Se irritó, bramó y pateó, pero yo me mantuve inflexible. «Haz lo que te parezca - pensaba-, porque estoy segura de que este sistema es el mejor que puedo seguir contigo. Te quiero más de lo que te imaginas, pero no deseo caer en las complicaciones que produce no refrenar el sentimiento. Cuanto mayor distancia exista ahora entre tú y yo, mejor será después para ambos.» 

Cada vez más irritado, Rochester se retiró á un rincón del cuarto. Yo entonces me levanté tranquilamente, dije con la expresión respetuosa habitual en mí: «Buenas noches, señor», y salí. 

Perseveré durante todo el tiempo que faltaba en la actitud adoptada, con excelentes resultados. Porque, si bien mi sistema contrariaba el despotismo y los arranques de Rochester, por otro lado concordaba con su razón, su sentido común y, en el fondo, creo que hasta con sus gustos. 

En presencia de extraños yo me manifestaba, como antes, deferente e impasible, y sólo en nuestras veladas a solas me permitía contrariarle y zaherirle.
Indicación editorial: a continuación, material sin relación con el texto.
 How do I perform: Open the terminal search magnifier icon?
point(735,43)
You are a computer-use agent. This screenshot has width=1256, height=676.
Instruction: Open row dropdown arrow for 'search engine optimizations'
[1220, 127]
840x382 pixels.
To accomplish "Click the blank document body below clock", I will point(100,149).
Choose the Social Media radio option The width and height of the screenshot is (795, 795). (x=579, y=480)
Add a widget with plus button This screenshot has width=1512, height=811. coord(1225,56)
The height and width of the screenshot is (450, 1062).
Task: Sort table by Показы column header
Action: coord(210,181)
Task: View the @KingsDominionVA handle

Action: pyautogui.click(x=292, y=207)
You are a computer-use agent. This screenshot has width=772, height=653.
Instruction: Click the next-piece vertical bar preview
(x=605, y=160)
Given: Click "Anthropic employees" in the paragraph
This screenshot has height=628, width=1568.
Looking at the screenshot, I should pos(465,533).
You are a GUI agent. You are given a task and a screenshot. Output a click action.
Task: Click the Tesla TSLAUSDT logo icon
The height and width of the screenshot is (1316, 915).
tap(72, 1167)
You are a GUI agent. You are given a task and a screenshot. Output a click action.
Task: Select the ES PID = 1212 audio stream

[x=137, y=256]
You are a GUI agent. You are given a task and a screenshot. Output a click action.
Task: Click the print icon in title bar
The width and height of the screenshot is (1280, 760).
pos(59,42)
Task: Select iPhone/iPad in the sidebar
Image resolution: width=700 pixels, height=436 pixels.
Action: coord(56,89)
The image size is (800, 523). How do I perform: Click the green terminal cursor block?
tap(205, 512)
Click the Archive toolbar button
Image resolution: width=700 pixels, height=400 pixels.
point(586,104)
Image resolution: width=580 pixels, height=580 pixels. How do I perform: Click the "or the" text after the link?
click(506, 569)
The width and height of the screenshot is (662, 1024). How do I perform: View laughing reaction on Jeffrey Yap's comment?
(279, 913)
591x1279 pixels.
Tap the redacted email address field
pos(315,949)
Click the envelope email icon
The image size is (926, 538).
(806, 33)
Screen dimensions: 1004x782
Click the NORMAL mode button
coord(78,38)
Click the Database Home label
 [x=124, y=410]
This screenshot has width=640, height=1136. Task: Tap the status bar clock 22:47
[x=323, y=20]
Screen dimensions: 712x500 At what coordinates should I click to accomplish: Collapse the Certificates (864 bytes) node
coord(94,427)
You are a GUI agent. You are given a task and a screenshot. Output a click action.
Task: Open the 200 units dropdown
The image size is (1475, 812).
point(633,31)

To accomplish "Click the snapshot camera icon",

Cada tarde, a las siete en punto, enviaba a por mí y, cuando yo me presentaba, las dulces frases de «amor mío», «querida» y otras análogas estaban ausentes de sus labios. Las mejores que me dedicaba eran «muñeca deslenguada», «espíritu maligno», «bruja», «veleta», etc. En vez de caricias, me hacía muecas; en vez de apretarme la mano, me daba pellizcos; en vez de besarme, me aplicaba severos tirones de orejas. Pero yo prefería estas muestras de afecto a otras más íntimas. Noté que Mrs. Fairfax aprobaba mi actitud y que sus temores se desvanecían. Rochester afirmaba que yo le estaba quemando la sangre y me amenazaba con fieras venganzas en lo futuro. Pero me reía de sus amenazas, creía obrar con acierto y pensaba que después sabría obrar lo mismo, ya que si el procedimiento de ahora no resultaba adecuado después, otro se encontraría. 

Mi tarea, sin embargo, no era fácil. Muchas veces hubiese preferido complacer a Rochester en vez de atormentarle. Mi futuro esposo se había convertido para mí en la única cosa importante de este mundo, y creo que aun del otro. Él se había interpuesto entre mis sentimientos religiosos y yo como un eclipse se interpone entre el Sol y la Tierra. En aquella época, el hombre de quien había hecho un ídolo me impedía ver otra cosa que no fuera él.